Quando nasci, mamãe separou-se do meu pai. Ela trabalhava, eu ficava sozinha. Não me lembro de quem cuidou de mim antes, só sei que aos quatro anos eu fazia tudo sozinha e muita coisa de gente grande. Arrumava a casa, cozinhava, lavava e passava; minha babá tinha a cara quadrada, brilhava e chiava muito quando chovia. Aprendi algumas coisas com ela, mas muitas inúteis e sem graça. Nunca ouvi falar da minha avó nem do meu avô. Mamãe trabalhava feito uma condenada pra me dá de comer e algumas coisas: roupas, calçados, relógio, celular, tablet, noteboook, muitas bijuterias (pulseira, broche, pente, anel, etc.) e escola. Disso ela não abria mão: educação. Eu tinha de estudar pra ser gente na vida. Fazia das tripas coração para me botar nas melhores escolas. Nunca me faltou um lápis; de tudo ela me supria, inclusive carinho e muito amor. Pense numa mãe dedicada à filha.

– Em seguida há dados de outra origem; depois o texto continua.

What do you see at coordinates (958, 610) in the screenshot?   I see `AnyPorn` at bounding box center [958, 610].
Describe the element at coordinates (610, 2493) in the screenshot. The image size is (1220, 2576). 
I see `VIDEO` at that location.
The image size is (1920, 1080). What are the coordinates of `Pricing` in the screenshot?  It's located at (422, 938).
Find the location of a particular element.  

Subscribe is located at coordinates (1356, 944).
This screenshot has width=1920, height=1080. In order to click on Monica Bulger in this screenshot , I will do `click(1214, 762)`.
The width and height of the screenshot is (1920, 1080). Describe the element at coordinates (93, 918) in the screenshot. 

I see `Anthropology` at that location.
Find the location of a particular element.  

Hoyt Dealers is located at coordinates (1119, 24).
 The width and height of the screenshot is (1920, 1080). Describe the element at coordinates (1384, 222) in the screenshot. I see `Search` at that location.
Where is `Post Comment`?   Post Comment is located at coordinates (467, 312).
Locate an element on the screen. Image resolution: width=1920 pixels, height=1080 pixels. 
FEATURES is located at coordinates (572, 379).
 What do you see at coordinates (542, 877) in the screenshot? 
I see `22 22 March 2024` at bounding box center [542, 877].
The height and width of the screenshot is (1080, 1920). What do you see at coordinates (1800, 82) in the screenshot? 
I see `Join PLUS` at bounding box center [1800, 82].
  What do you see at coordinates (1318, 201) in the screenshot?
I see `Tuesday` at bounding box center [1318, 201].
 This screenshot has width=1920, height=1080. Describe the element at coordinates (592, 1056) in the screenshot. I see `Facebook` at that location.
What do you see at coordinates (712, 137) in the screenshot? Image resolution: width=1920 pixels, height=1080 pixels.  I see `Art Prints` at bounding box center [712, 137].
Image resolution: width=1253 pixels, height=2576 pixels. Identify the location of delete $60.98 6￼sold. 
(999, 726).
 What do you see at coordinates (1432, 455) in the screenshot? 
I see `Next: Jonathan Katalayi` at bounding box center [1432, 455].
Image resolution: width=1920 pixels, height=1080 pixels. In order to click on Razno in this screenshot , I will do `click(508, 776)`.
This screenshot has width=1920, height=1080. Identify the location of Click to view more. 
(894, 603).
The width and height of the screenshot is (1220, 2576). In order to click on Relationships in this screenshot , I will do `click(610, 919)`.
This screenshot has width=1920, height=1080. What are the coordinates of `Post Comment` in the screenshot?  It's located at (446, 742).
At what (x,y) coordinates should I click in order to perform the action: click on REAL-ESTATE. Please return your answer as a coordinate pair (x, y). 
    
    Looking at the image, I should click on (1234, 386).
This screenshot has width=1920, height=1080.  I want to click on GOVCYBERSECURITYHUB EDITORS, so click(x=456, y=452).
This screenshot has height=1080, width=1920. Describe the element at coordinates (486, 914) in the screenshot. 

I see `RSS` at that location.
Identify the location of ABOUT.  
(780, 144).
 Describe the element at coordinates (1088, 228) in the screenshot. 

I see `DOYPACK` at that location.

Assim era a minha mãe. Uma mulher queimada do sol, pequena, mas forte e trabalhadeira. Costurava, passava, lavava, limpava; era diarista. Saía às cinco da manhã, voltava às vinte horas. Às vezes, me pegava com as tarefas da escola; às vezes, a dormir sobre os livros. A minha babá ficava na sala a falar sozinha; ora sobre sexo, ora sobre esporte; mas gostava mesmo era de violência, de guerra, de assalto, estupro, pedofilia, traição, corrupção. Ainda dava prejuízo no fim do mês. Presa aos estudos não tinha tempo para ouvir aquela fala chata e repetida; todo dia as mesmas desgraças.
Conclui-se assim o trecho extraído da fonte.